We are aiming to make progress on some of the hardest scientific challenges around multi-modal foundation models for downstream applications in assistive robotics and across Toyota. Multi-modal modeling is a core component of our robotics architecture as the team works towards Large Behavior Models.
The Internship
As a Research Intern, you will work with a multidisciplinary team proposing and conducting pioneering research in Machine Learning. You will use large amounts of text, image, and other data to solve open problems and work towards publications at top academic venues!


  • Conduct daring research, primarily at the intersection of Natural Language Processing and Computer Vision, that solves open problems of high practical and/or ethical value, and validate it in real-world benchmarks and systems.
  • Push the boundaries of knowledge and the state of the art in areas including language and multi-modal models.
  • Partner with a multidisciplinary team including other research scientists and engineers across the Robotics Machine Learning teams.
  • Stay up to date on the state-of-the-art in Machine Learning ideas and software.
  • Present results in verbal and written communications at international conferences, internally, and via open-source contributions to the community.


  • Currently pursuing a Ph.D. in Machine Learning, Natural Language Processing, Computer Vision, Robotics or related fields.
  • Publications or desire to publish at high-impact conferences/journals (e.g., NAACL, ICLR, NeurIPS, ICML, COLM, TMLR, EMNLP, *ACL etc.) on some of the aforementioned topics.
  • Proficiency with one or more coding languages and systems, preferably Python, Unix, and a Deep Learning framework (e.g., PyTorch).
  • Proficiency in engineering best practices for model and data scaling for large-scale model training.
  • Passionate about modern natural language and multi-modal processing, including training, understanding, and aligning large language models with human values.
  • Ability to work in collaboration with other researchers and engineers to invent and develop interesting research ideas.
  • Ability to execute on research projects, working in collaboration with other members of the team.
  • A reliable teammate who loves to think big, go deeper, and strives to deliver with integrity.
Please add a link to Google Scholar and include a full list of publications when submitting your CV to this position.
The pay range for this position at commencement of employment is expected to be between $45 and $65/hour for California-based roles; however, base pay offered may vary depending on multiple individualized factors, including market location, job-related knowledge, skills, and experience. Note that TRI offers a generous benefits package including vacation and sick time. Details of participation in these benefit plans will be provided if an employee receives an offer of employment.

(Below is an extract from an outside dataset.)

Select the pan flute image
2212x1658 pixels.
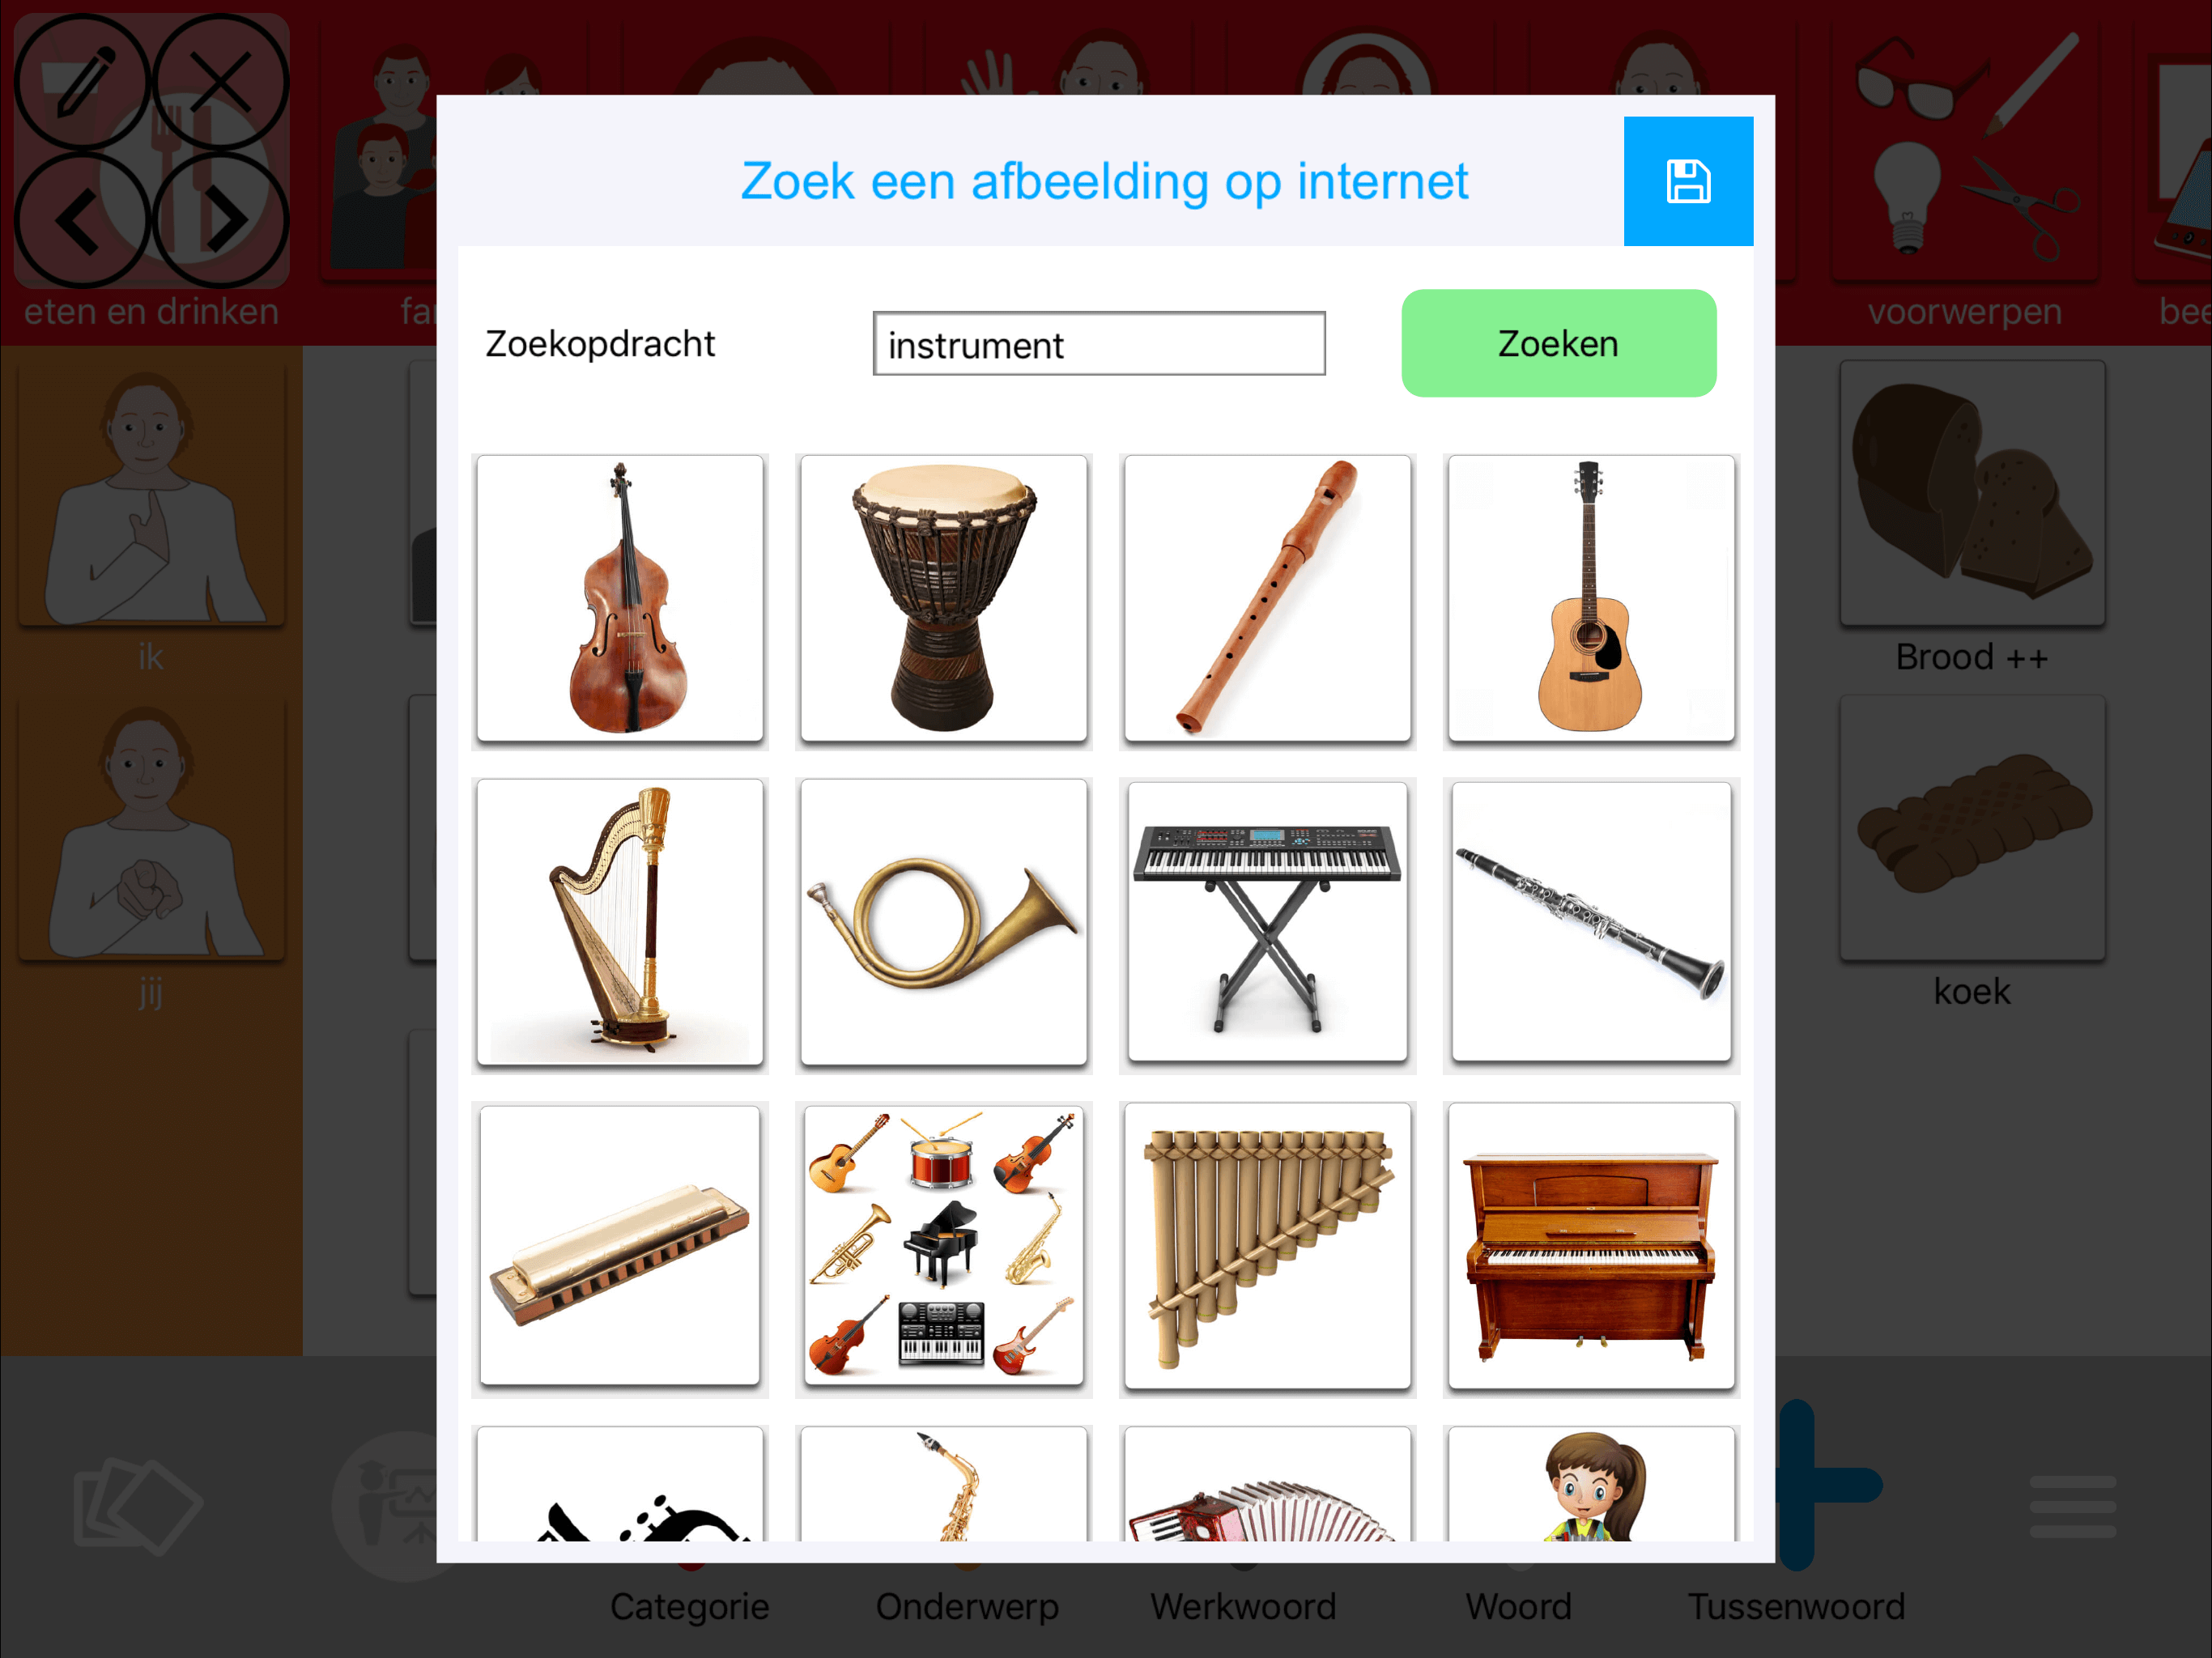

Please reference this Candidate Privacy Notice to inform you of the categories of personal information that we collect from individuals who inquire about and/or apply to work for Toyota Research Institute, Inc. or its subsidiaries, including Toyota A.I. Ventures GP, L.P., and the purposes for which we use such personal information.

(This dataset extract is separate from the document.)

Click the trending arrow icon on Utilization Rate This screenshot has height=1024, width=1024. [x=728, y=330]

TRI is fueled by a diverse and inclusive community of people with unique backgrounds, education and life experiences. We are dedicated to fostering an innovative and collaborative environment by living the values that are an essential part of our culture. We believe diversity makes us stronger and are proud to provide Equal Employment Opportunity for all, without regard to an applicant’s race, color, creed, gender, gender identity or expression, sexual orientation, national origin, age, physical or mental disability, medical condition, religion, marital status, genetic information, veteran status, or any other status protected under federal, state or local laws.